Work required: Match the string "flag" against each line below, and copy every line that matches.

[Records supplied Boundary: Start]

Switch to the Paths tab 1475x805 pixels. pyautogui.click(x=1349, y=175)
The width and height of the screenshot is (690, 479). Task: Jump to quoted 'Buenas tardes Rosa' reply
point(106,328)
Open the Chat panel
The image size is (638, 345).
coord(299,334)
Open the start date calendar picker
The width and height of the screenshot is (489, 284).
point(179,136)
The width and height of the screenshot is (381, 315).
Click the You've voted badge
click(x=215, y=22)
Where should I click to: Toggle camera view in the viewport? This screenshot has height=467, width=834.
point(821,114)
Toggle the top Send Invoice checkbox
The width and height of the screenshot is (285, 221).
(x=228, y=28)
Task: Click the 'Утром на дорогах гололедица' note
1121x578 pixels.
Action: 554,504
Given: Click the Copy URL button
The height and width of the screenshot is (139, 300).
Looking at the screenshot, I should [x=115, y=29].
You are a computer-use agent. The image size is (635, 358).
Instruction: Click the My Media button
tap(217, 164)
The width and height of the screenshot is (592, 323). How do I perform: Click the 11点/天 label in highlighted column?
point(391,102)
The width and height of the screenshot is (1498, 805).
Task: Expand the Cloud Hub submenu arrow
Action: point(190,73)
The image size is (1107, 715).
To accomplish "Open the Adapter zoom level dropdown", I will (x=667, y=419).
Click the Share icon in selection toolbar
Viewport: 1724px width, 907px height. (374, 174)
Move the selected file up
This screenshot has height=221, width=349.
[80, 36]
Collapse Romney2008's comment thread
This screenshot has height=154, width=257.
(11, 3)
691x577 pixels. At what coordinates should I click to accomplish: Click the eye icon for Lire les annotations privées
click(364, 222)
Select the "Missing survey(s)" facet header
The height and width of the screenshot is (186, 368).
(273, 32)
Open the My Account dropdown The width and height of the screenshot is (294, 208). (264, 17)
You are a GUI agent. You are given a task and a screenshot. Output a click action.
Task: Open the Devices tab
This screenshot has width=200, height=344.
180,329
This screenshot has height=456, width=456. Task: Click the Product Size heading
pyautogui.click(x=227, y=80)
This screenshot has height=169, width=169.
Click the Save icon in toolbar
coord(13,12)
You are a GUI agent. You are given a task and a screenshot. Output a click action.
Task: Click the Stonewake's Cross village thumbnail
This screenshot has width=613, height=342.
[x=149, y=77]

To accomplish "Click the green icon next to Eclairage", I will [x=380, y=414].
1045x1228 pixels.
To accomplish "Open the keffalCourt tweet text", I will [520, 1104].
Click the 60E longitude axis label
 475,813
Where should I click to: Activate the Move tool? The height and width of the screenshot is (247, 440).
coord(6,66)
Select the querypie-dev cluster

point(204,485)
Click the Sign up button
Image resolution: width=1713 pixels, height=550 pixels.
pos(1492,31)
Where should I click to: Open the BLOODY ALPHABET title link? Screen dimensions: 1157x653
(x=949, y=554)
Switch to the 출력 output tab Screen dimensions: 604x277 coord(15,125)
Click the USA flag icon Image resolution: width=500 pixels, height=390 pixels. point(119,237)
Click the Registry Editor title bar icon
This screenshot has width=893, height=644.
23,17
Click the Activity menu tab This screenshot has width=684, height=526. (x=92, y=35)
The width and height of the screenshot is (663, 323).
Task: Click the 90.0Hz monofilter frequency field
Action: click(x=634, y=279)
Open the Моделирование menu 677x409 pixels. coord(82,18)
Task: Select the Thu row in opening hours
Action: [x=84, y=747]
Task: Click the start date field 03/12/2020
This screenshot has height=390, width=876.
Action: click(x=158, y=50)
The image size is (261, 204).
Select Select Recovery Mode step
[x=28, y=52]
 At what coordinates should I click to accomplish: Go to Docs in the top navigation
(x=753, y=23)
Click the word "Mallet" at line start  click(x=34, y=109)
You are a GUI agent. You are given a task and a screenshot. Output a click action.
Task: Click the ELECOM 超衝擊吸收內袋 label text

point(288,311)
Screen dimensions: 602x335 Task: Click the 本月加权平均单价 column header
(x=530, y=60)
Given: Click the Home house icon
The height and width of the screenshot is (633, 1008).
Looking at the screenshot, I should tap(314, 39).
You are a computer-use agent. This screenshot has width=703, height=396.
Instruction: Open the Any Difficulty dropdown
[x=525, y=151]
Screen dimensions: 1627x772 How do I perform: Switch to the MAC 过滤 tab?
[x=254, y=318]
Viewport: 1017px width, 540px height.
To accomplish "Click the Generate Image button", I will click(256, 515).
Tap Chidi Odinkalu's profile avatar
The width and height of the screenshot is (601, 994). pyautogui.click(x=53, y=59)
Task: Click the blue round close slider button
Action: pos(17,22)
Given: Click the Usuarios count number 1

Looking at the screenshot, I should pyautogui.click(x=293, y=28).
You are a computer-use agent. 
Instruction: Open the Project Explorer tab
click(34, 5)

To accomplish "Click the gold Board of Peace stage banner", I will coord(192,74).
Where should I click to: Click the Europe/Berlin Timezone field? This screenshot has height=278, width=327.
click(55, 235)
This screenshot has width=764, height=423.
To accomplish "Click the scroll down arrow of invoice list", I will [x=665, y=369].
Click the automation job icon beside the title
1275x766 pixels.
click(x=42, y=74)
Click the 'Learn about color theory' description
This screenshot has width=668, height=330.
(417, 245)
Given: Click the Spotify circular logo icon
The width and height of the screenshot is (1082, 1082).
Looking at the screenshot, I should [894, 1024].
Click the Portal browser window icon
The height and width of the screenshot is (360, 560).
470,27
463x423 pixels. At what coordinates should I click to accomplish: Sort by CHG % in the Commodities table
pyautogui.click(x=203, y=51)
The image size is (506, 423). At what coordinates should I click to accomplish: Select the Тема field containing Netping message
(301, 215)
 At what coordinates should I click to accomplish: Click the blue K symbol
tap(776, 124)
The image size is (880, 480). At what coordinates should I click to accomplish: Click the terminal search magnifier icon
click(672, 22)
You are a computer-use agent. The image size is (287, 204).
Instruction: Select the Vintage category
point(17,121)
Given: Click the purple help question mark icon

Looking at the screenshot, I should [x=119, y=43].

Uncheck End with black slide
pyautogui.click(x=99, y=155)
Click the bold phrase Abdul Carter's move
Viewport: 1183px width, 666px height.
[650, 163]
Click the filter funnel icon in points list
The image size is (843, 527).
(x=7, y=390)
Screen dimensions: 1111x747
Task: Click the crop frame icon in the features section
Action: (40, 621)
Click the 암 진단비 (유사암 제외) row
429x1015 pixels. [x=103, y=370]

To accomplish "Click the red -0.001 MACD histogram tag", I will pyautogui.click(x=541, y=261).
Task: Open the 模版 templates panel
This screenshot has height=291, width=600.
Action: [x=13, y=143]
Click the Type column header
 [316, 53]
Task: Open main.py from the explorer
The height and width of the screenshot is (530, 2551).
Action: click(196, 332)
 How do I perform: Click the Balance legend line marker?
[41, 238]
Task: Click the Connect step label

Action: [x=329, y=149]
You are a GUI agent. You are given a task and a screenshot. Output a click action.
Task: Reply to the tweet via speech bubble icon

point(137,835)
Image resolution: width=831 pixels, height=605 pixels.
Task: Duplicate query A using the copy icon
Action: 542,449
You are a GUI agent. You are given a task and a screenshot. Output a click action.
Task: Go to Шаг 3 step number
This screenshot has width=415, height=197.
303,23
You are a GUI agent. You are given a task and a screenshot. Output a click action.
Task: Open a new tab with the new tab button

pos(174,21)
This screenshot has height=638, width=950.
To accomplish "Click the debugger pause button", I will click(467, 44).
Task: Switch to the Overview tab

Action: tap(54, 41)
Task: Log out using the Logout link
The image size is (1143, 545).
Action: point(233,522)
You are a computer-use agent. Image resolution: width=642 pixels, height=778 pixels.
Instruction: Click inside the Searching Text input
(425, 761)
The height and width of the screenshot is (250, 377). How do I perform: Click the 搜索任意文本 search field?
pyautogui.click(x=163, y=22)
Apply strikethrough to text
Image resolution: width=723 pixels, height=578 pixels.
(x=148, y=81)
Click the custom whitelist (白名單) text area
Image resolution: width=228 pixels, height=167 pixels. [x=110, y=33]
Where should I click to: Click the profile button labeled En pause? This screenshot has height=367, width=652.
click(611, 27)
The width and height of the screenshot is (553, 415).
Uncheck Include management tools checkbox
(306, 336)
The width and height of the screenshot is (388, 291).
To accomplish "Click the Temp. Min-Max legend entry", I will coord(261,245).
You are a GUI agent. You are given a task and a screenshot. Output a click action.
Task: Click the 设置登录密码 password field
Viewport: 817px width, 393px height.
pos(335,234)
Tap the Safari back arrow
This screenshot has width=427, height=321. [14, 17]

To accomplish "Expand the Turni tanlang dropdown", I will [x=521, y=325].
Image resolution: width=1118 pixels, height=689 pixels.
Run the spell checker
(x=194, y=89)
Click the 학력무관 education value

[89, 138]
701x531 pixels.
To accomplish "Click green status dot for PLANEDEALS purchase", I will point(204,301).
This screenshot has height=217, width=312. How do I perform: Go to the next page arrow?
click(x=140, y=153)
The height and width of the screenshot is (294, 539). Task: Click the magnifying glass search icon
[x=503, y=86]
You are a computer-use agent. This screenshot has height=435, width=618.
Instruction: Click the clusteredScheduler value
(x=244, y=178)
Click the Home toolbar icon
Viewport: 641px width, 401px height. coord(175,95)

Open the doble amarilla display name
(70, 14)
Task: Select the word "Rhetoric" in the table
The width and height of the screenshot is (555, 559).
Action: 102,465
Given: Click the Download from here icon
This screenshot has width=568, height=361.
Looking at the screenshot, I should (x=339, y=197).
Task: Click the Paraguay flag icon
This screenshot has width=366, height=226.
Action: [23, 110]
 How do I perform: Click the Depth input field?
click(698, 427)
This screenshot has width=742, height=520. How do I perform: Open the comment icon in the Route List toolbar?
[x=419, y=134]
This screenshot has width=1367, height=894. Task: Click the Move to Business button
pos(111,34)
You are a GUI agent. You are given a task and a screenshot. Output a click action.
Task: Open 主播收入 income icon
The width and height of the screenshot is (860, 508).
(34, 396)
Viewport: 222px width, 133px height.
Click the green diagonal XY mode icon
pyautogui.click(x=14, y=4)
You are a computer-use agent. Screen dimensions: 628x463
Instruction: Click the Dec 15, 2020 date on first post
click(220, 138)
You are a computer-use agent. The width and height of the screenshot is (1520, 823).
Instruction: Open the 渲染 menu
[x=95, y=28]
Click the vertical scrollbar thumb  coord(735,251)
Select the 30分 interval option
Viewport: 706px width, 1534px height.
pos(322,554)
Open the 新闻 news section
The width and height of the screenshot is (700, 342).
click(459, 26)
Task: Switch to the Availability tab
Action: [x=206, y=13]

[Records supplied Boundary: End]

Written reply:
Click the USA flag icon Image resolution: width=500 pixels, height=390 pixels. point(119,237)
Task: Click the Paraguay flag icon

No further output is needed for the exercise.